= Migrating motor complex =

Physiological phenomenon
Migrating motor complex, also known as migrating myoelectric complex, migratory motor complex, migratory myoelectric complex and MMC, is a cyclic, recurring motility pattern that occurs in the stomach and small bowel during fasting; it is interrupted by feeding. A pattern of electrical activity is also observed in the gastrointestinal tract in a regular cycle during this interdigestive period.

MMC was discovered and characterized in fasting dogs in 1969 by Joseph H. Szurszewski at the Mayo Clinic. He also showed that this activity stops upon eating a meal, and suggested that it induces a motor activity that acts as an "interdigestive housekeeper" in the small intestine. These motor complexes trigger peristaltic waves, which facilitate transportation of indigestible substances such as bone, fiber, and foreign bodies from the stomach, through the small intestine, past the ileocecal sphincter, and into the colon. MMC activity varies widely across individuals and within an individual when measured on different days. The MMC occurs every 90–230 minutes during the interdigestive phase (i.e., between meals) and is responsible for the rumbling experienced when hungry. It also serves to transport bacteria from the small intestine to the large intestine and to inhibit the migration of colonic bacteria into the terminal ileum; an impairment to the MMC typically results in small intestinal bacterial overgrowth.

==Phases==
The MMC originates mostly in the stomach—although ~25% will arise from the duodenum or proximal jejunum—and can travel to the distal end of the ileum. They consist of four distinct phases:
- Phase I – A prolonged period of quiescence (40–60% of total time);
- Phase II – Increased frequency of action potentials and smooth muscle contractility (20–30% of total time);
- Phase III – A few minutes of peak electrical and mechanical activity (5–10 minutes);
- Phase IV – Declining activity which merges with the next Phase I.

==Regulation==
Movements of the small bowel are believed to be controlled by the central and enteric nervous systems, intestinal muscles, and numerous peptides and hormones. For example, the MMC is thought to be initiated by motilin, and it does not directly depend on extrinsic nerves. Additionally, gastrin, insulin, cholecystokinin, glucagon, and secretin have been reported to disrupt the MMC.
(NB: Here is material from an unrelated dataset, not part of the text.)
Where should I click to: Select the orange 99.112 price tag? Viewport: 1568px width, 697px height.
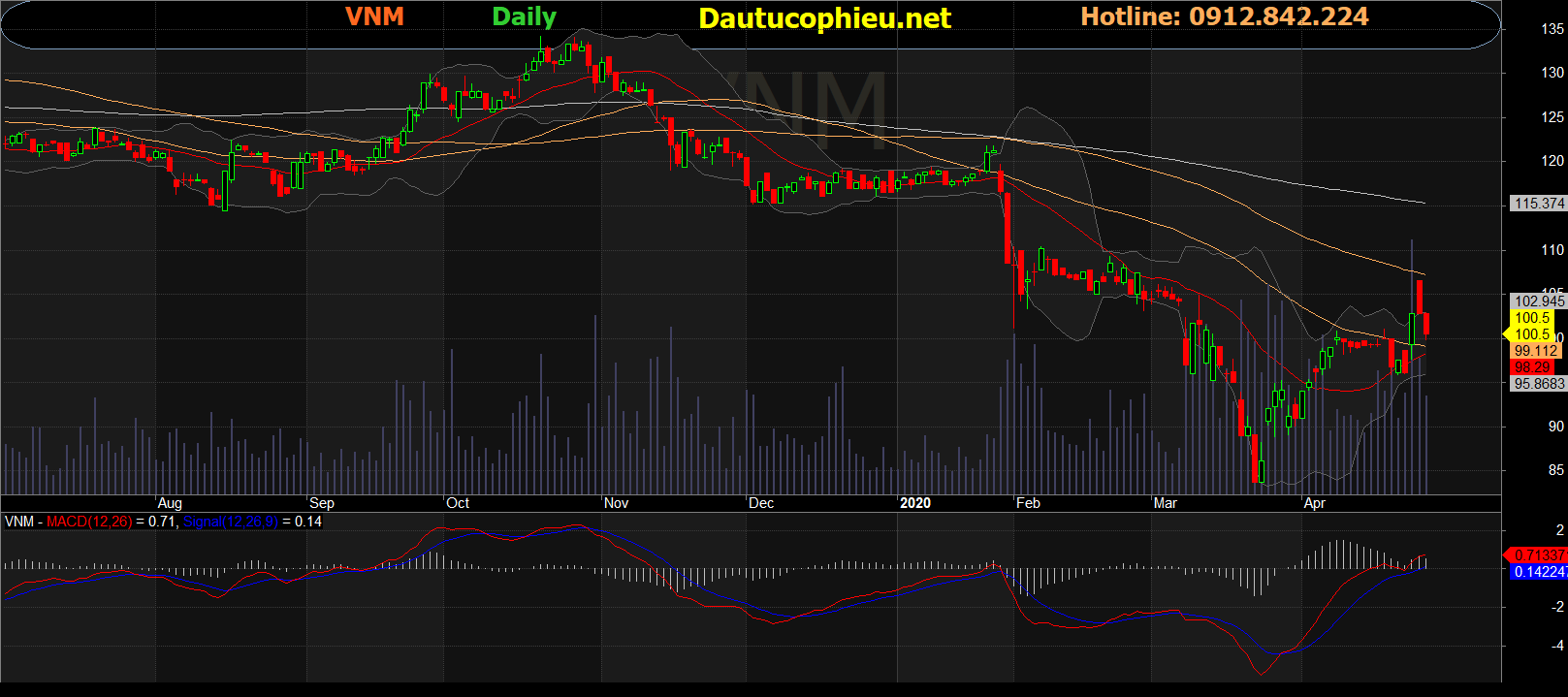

Eating interrupts the MMC. For example, one study found that a continental breakfast of 450 Kcal causes the MMC to disappear for 213 ± 48 minutes. The number of calories and nature of food determine the length of the disruption with fats causing a longer disruption than carbohydrates which in turn cause a longer disruption than protein.

Most of the cleaning waves in the MMC happen at night while we are asleep. For many people this will be sufficient to help maintain a healthy, balanced environment in the digestive tract. For others, it may be beneficial to space out food intake to allow for a couple of cleaning waves to occur between meals throughout the day as well.

==Impairment==
Autoimmunity following infection by a pathogen producing CdtB, such as C. jejuni, may be the leading cause of MMC impairment. Narcotics are also known to impair the MMC. Stress has been shown to reduce MMC activity as well.
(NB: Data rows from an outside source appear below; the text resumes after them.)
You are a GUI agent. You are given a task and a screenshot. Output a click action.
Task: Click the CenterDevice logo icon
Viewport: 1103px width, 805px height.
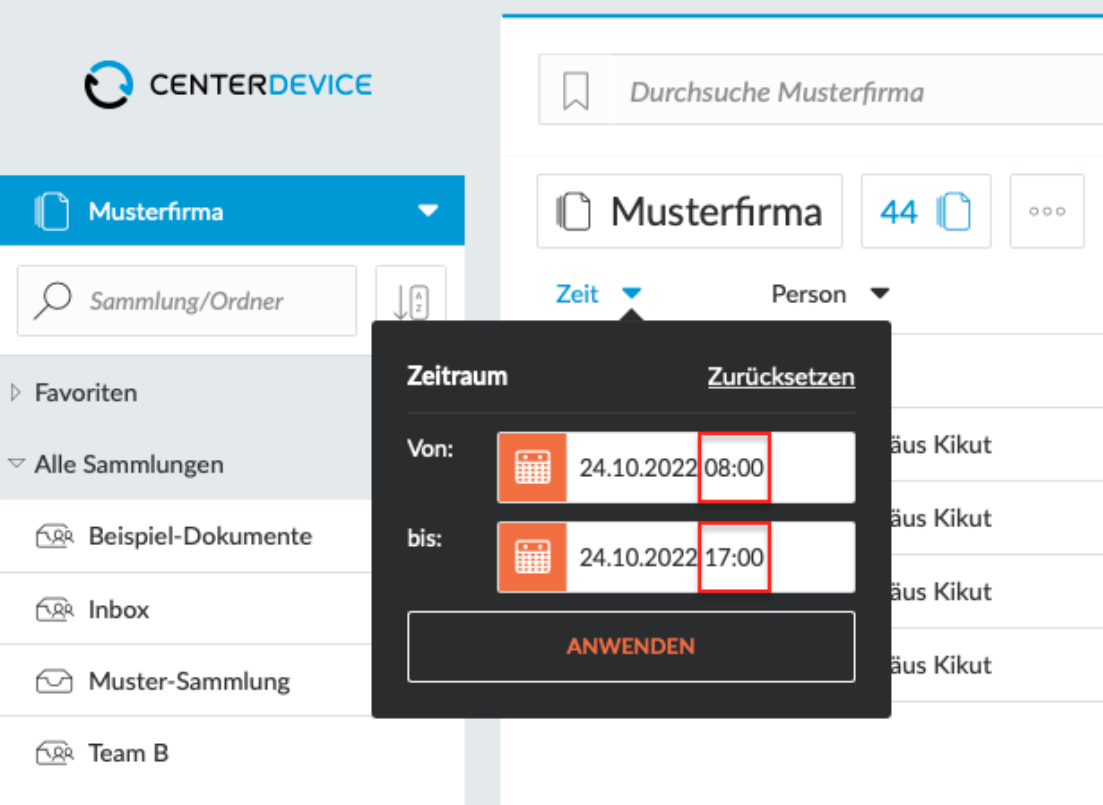point(108,84)
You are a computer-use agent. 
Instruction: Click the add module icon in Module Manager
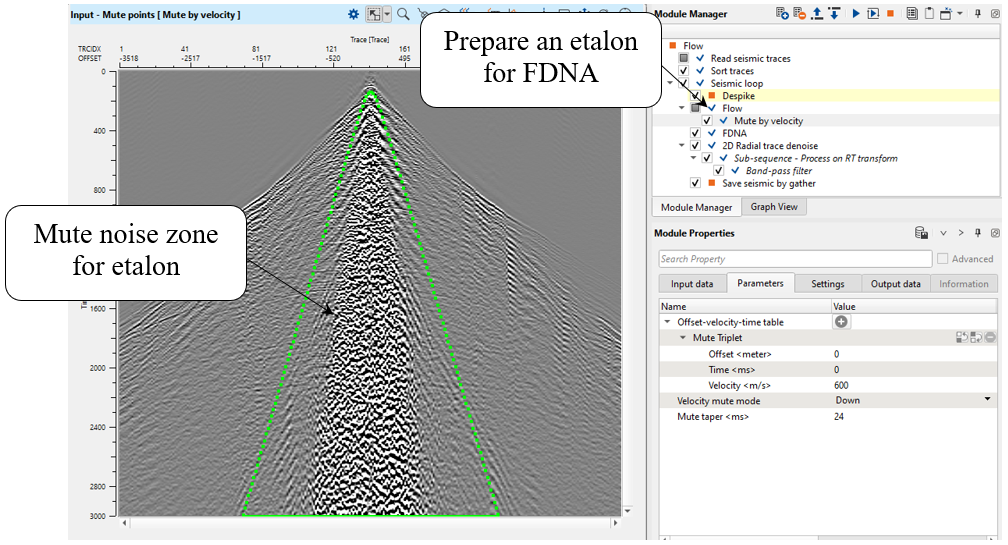pyautogui.click(x=783, y=14)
Patients with SIBO and IBS have on average a third as many MMC phase III events with those events being roughly 30% shorter on average.

==Therapeutic stimuli==
Drugs used to enhance gastrointestinal motility are generally referred to as prokinetics. Serotonin induces phase III of the MMC, and so serotonin receptor agonists are commonly administered as prokinetics. Motilin administration causes phase III contractions, and so motilin agonists are another common prokinetic.

Eradication of bacterial overgrowth has been shown to partially restore MMC activity.

An elemental diet has been hypothesized to partially restore MMC function.